***** SOURCE MATERIAL
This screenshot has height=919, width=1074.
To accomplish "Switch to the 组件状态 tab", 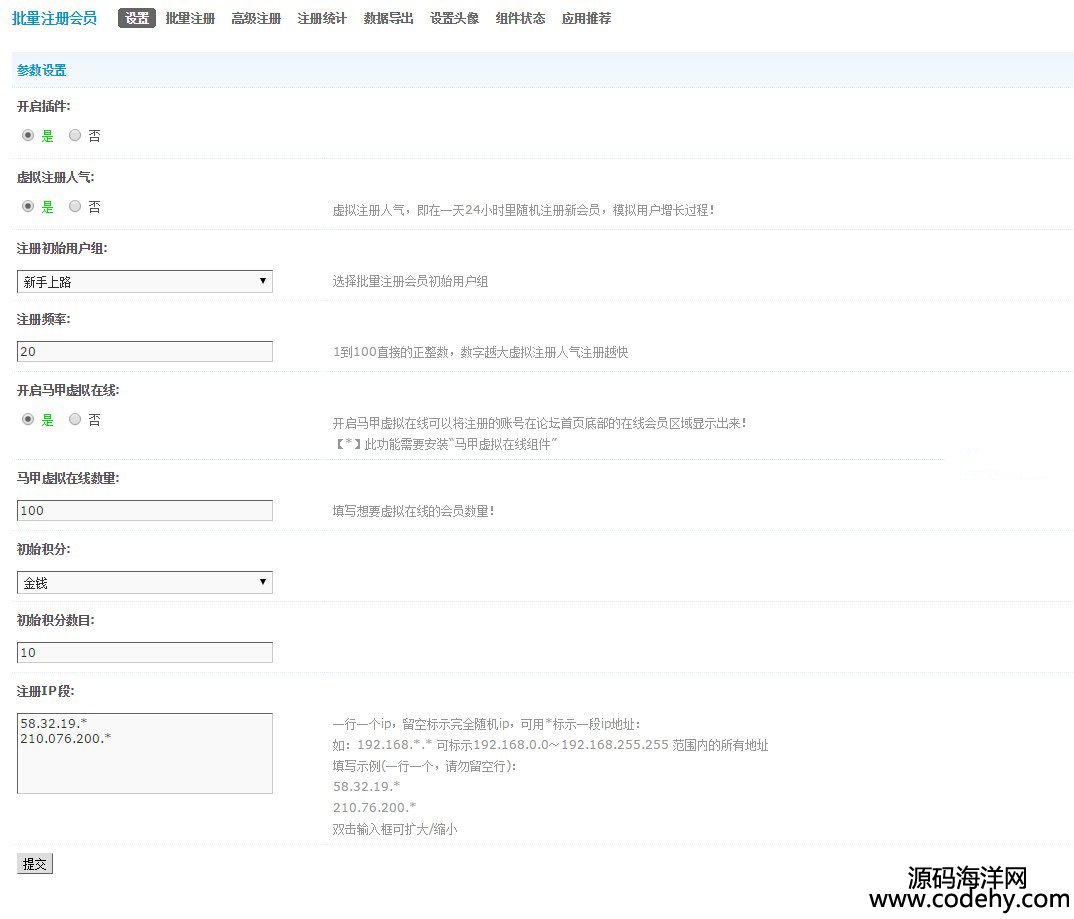I will (x=520, y=18).
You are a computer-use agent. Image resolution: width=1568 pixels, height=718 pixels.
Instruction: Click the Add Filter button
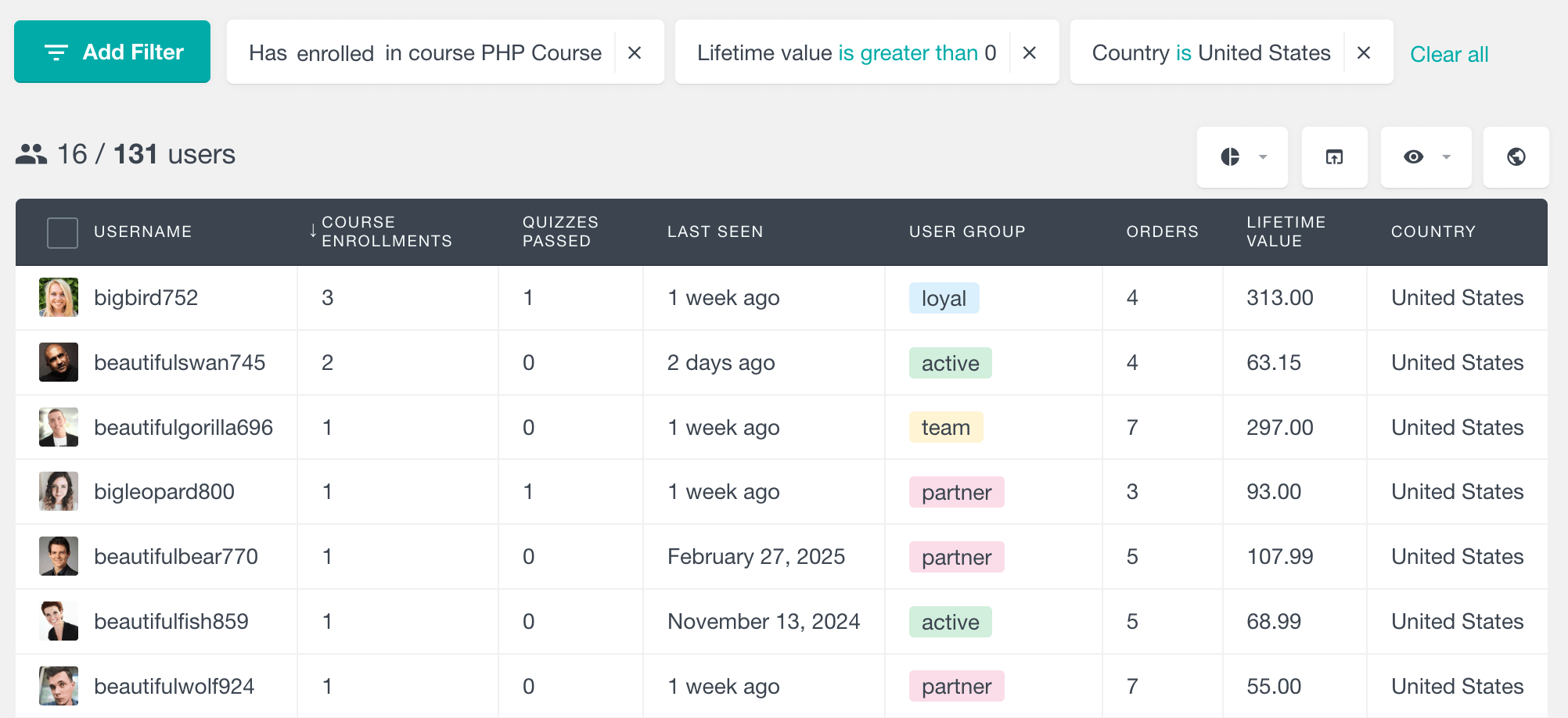point(112,52)
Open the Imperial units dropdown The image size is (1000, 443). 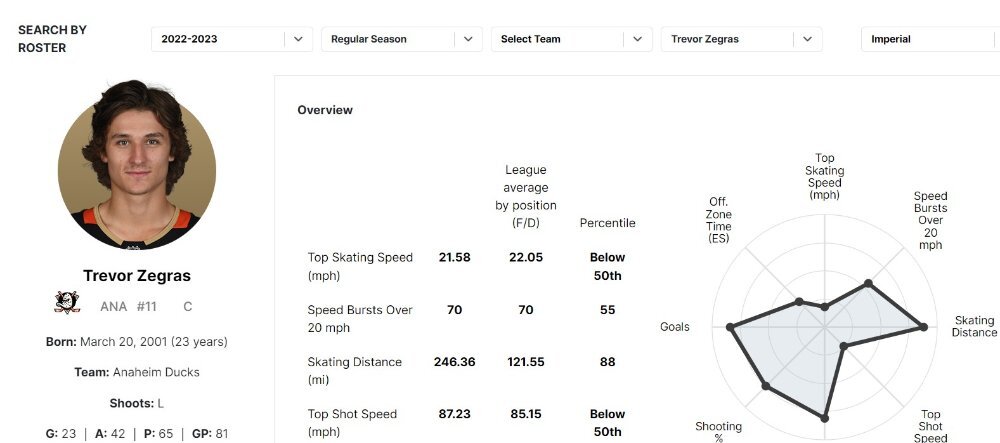[x=930, y=39]
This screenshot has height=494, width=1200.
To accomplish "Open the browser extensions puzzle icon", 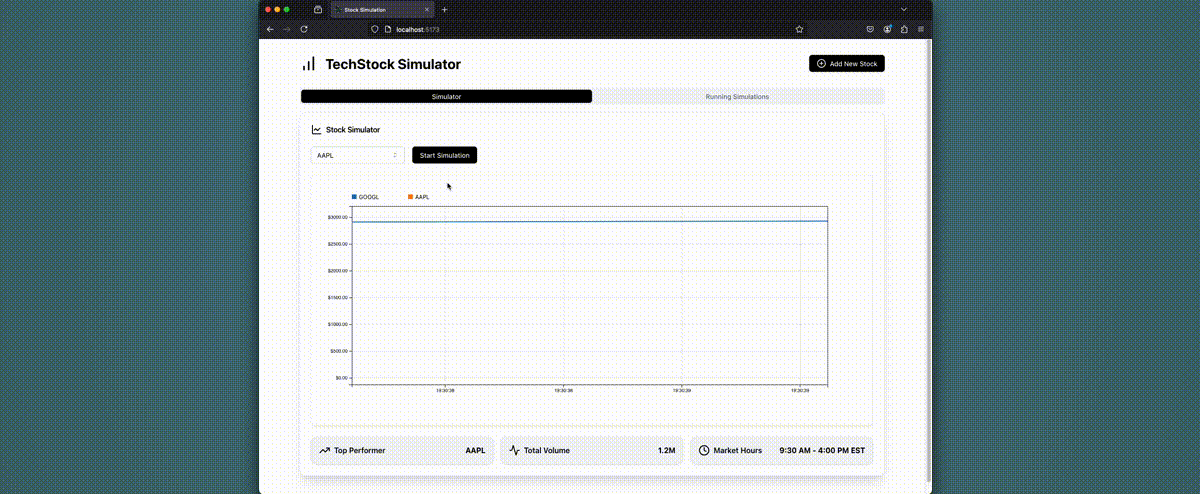I will coord(904,29).
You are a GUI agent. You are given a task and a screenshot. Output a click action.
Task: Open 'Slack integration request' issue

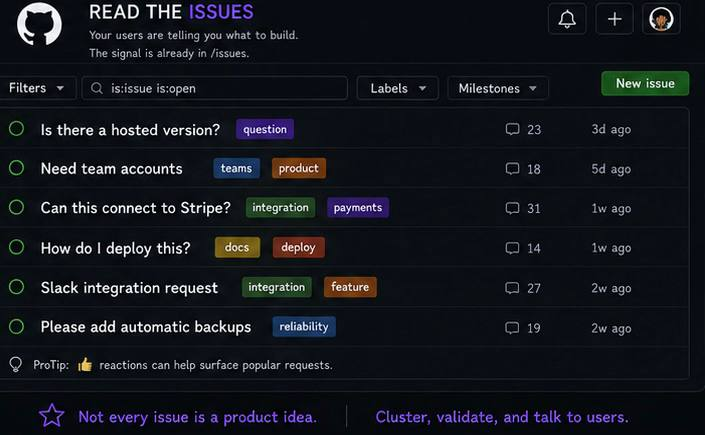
**********
- YOUR INSTRUCTIONS
For every line in the data above that has the string "agent", return that line.

- ANSWER SPACE
You are a computer-use agent. Image resolution: width=1568 pixels, height=718 pixels.
You are a GUI agent. You are given a task and a screenshot. Output a click action.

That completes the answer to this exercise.